→ REQUIRED WORK: Rewrite all the records, swapping "computer-use agent" for "desktop agent" each time it appears and leaving everything else unchanged.

→ PROVIDED DATA:
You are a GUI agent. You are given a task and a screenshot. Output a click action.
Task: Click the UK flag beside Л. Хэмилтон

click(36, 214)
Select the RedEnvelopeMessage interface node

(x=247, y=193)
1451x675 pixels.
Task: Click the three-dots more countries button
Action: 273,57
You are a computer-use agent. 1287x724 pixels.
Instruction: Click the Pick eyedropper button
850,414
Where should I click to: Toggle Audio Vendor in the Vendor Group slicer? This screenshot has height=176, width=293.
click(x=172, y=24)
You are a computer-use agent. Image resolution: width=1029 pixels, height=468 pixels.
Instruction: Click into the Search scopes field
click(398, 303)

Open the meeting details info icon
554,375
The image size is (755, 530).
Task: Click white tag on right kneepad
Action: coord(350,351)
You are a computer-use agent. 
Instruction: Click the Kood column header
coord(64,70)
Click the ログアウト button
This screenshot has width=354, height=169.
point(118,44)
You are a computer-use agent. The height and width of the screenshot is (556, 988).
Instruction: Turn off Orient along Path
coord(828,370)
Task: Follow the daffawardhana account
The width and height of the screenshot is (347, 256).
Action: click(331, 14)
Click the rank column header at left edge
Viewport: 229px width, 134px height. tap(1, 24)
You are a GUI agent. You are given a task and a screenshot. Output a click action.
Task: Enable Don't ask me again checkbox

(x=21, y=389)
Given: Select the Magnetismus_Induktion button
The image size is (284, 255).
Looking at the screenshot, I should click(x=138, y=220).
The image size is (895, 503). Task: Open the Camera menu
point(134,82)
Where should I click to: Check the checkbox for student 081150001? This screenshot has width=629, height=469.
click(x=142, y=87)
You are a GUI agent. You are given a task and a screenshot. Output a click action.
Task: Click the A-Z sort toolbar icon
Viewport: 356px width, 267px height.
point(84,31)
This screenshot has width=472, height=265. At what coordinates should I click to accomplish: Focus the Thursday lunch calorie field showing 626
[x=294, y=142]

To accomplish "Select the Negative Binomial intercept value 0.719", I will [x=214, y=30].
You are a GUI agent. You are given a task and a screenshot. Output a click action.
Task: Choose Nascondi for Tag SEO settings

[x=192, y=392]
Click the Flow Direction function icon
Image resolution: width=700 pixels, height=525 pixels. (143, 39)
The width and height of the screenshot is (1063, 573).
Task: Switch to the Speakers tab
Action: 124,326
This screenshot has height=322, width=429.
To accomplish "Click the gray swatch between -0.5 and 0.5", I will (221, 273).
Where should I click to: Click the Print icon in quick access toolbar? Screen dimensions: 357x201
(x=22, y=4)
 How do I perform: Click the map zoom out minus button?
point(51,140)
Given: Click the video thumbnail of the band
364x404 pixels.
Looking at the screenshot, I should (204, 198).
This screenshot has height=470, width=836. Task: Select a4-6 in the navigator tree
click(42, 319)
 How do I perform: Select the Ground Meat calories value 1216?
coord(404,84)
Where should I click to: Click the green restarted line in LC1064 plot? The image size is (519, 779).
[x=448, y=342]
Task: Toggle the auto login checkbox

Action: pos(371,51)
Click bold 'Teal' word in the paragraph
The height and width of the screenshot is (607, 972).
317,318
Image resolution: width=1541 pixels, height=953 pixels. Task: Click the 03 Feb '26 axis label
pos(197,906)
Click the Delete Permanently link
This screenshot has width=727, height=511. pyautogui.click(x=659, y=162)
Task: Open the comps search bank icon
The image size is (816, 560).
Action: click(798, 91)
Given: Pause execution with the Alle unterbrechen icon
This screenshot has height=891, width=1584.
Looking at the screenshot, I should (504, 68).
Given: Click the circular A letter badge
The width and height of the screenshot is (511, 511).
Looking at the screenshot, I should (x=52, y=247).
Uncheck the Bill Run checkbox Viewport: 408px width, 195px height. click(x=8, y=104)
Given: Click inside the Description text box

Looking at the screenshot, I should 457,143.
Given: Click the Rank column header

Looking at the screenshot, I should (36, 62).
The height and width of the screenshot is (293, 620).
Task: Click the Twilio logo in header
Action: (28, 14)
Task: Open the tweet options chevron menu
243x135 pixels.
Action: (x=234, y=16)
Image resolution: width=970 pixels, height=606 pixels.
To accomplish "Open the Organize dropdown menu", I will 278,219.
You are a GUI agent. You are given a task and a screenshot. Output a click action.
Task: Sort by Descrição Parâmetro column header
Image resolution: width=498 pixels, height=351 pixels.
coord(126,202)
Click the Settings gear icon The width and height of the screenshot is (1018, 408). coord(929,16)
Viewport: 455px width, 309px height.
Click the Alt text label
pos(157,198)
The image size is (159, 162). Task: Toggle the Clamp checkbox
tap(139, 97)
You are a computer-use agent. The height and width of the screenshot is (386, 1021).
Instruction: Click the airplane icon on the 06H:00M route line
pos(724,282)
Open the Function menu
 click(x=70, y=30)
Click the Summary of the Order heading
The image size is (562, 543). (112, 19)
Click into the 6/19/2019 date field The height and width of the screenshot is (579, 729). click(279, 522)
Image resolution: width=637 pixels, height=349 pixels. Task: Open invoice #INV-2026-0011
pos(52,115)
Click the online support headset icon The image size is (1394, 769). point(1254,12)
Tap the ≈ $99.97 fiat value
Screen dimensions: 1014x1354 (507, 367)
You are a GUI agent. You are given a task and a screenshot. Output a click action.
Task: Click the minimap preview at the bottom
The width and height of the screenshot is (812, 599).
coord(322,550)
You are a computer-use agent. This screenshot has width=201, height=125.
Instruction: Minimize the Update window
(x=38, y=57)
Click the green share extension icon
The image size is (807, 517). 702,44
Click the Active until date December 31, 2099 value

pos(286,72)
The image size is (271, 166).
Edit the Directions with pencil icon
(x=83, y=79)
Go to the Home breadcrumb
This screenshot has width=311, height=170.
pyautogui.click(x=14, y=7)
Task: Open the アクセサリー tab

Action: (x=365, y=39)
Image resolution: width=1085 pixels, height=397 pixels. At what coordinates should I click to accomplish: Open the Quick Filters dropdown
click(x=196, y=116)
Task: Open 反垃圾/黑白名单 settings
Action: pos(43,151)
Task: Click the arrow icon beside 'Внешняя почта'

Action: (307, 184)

→ SOLVED PROBLEM:
You are a GUI agent. You are given a task and a screenshot. Output a click action.
Task: Click the UK flag beside Л. Хэмилтон

click(36, 214)
Select the RedEnvelopeMessage interface node

(x=247, y=193)
1451x675 pixels.
Task: Click the three-dots more countries button
Action: 273,57
You are a desktop agent. 1287x724 pixels.
Instruction: Click the Pick eyedropper button
850,414
Where should I click to: Toggle Audio Vendor in the Vendor Group slicer? This screenshot has height=176, width=293.
click(x=172, y=24)
You are a desktop agent. Image resolution: width=1029 pixels, height=468 pixels.
Instruction: Click into the Search scopes field
click(398, 303)

Open the meeting details info icon
554,375
The image size is (755, 530).
Task: Click white tag on right kneepad
Action: coord(350,351)
You are a desktop agent. 
Instruction: Click the Kood column header
coord(64,70)
Click the ログアウト button
This screenshot has width=354, height=169.
point(118,44)
You are a desktop agent. The height and width of the screenshot is (556, 988).
Instruction: Turn off Orient along Path
coord(828,370)
Task: Follow the daffawardhana account
The width and height of the screenshot is (347, 256).
Action: click(331, 14)
Click the rank column header at left edge
Viewport: 229px width, 134px height. tap(1, 24)
You are a GUI agent. You are given a task and a screenshot. Output a click action.
Task: Enable Don't ask me again checkbox

(x=21, y=389)
Given: Select the Magnetismus_Induktion button
The image size is (284, 255).
Looking at the screenshot, I should click(x=138, y=220).
The image size is (895, 503). Task: Open the Camera menu
point(134,82)
Where should I click to: Check the checkbox for student 081150001? This screenshot has width=629, height=469.
click(x=142, y=87)
You are a GUI agent. You are given a task and a screenshot. Output a click action.
Task: Click the A-Z sort toolbar icon
Viewport: 356px width, 267px height.
point(84,31)
This screenshot has width=472, height=265. At what coordinates should I click to accomplish: Focus the Thursday lunch calorie field showing 626
[x=294, y=142]

To accomplish "Select the Negative Binomial intercept value 0.719", I will [x=214, y=30].
You are a GUI agent. You are given a task and a screenshot. Output a click action.
Task: Choose Nascondi for Tag SEO settings

[x=192, y=392]
Click the Flow Direction function icon
Image resolution: width=700 pixels, height=525 pixels. (143, 39)
The width and height of the screenshot is (1063, 573).
Task: Switch to the Speakers tab
Action: 124,326
This screenshot has height=322, width=429.
To accomplish "Click the gray swatch between -0.5 and 0.5", I will (221, 273).
Where should I click to: Click the Print icon in quick access toolbar? Screen dimensions: 357x201
(x=22, y=4)
 How do I perform: Click the map zoom out minus button?
point(51,140)
Given: Click the video thumbnail of the band
364x404 pixels.
Looking at the screenshot, I should (204, 198).
This screenshot has height=470, width=836. Task: Select a4-6 in the navigator tree
click(42, 319)
 How do I perform: Select the Ground Meat calories value 1216?
coord(404,84)
Where should I click to: Click the green restarted line in LC1064 plot? The image size is (519, 779).
[x=448, y=342]
Task: Toggle the auto login checkbox

Action: pos(371,51)
Click bold 'Teal' word in the paragraph
The height and width of the screenshot is (607, 972).
317,318
Image resolution: width=1541 pixels, height=953 pixels. Task: Click the 03 Feb '26 axis label
pos(197,906)
Click the Delete Permanently link
This screenshot has width=727, height=511. pyautogui.click(x=659, y=162)
Task: Open the comps search bank icon
The image size is (816, 560).
Action: click(798, 91)
Given: Pause execution with the Alle unterbrechen icon
This screenshot has height=891, width=1584.
Looking at the screenshot, I should (504, 68).
Given: Click the circular A letter badge
The width and height of the screenshot is (511, 511).
Looking at the screenshot, I should (x=52, y=247).
Uncheck the Bill Run checkbox Viewport: 408px width, 195px height. click(x=8, y=104)
Given: Click inside the Description text box

Looking at the screenshot, I should 457,143.
Given: Click the Rank column header

Looking at the screenshot, I should (36, 62).
The height and width of the screenshot is (293, 620).
Task: Click the Twilio logo in header
Action: (28, 14)
Task: Open the tweet options chevron menu
243x135 pixels.
Action: (x=234, y=16)
Image resolution: width=970 pixels, height=606 pixels.
To accomplish "Open the Organize dropdown menu", I will 278,219.
You are a GUI agent. You are given a task and a screenshot. Output a click action.
Task: Sort by Descrição Parâmetro column header
Image resolution: width=498 pixels, height=351 pixels.
coord(126,202)
Click the Settings gear icon The width and height of the screenshot is (1018, 408). coord(929,16)
Viewport: 455px width, 309px height.
Click the Alt text label
pos(157,198)
The image size is (159, 162). Task: Toggle the Clamp checkbox
tap(139, 97)
You are a desktop agent. The height and width of the screenshot is (386, 1021).
Instruction: Click the airplane icon on the 06H:00M route line
pos(724,282)
Open the Function menu
 click(x=70, y=30)
Click the Summary of the Order heading
The image size is (562, 543). (112, 19)
Click into the 6/19/2019 date field The height and width of the screenshot is (579, 729). click(279, 522)
Image resolution: width=637 pixels, height=349 pixels. Task: Open invoice #INV-2026-0011
pos(52,115)
Click the online support headset icon The image size is (1394, 769). point(1254,12)
Tap the ≈ $99.97 fiat value
Screen dimensions: 1014x1354 (507, 367)
You are a GUI agent. You are given a task and a screenshot. Output a click action.
Task: Click the minimap preview at the bottom
The width and height of the screenshot is (812, 599).
coord(322,550)
You are a desktop agent. This screenshot has width=201, height=125.
Instruction: Minimize the Update window
(x=38, y=57)
Click the green share extension icon
The image size is (807, 517). 702,44
Click the Active until date December 31, 2099 value

pos(286,72)
The image size is (271, 166).
Edit the Directions with pencil icon
(x=83, y=79)
Go to the Home breadcrumb
This screenshot has width=311, height=170.
pyautogui.click(x=14, y=7)
Task: Open the アクセサリー tab

Action: (x=365, y=39)
Image resolution: width=1085 pixels, height=397 pixels. At what coordinates should I click to accomplish: Open the Quick Filters dropdown
click(x=196, y=116)
Task: Open 反垃圾/黑白名单 settings
Action: pos(43,151)
Task: Click the arrow icon beside 'Внешняя почта'

Action: (307, 184)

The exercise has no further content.